*What to produce*. If "agent" shows up in a line of the material, return that line.

───

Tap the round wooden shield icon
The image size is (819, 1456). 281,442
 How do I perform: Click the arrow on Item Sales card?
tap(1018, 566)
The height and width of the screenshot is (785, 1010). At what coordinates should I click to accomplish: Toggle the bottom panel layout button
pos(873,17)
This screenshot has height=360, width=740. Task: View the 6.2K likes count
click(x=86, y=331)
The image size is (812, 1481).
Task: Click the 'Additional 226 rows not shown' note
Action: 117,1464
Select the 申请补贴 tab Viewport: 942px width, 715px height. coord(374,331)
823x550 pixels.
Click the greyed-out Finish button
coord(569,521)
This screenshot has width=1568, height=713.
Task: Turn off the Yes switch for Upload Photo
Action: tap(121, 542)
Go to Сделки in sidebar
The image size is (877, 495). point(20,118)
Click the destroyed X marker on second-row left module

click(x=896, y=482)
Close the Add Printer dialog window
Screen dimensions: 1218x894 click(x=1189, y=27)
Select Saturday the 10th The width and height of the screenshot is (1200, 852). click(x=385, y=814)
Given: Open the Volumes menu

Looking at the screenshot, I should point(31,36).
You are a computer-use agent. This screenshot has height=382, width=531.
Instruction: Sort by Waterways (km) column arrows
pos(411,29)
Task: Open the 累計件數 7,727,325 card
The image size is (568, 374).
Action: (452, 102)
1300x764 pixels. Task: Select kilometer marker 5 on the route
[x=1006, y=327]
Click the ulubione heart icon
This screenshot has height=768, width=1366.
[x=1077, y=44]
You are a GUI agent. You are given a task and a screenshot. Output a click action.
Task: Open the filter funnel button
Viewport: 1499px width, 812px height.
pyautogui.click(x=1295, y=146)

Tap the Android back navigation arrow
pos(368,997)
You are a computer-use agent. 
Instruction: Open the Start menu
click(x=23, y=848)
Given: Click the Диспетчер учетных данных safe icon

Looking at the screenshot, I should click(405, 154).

───

*Task output*.
You are a computer-use agent. This screenshot has height=382, width=531.
You are a GUI agent. You are given a task and a screenshot. Output a click action.
You are a computer-use agent. 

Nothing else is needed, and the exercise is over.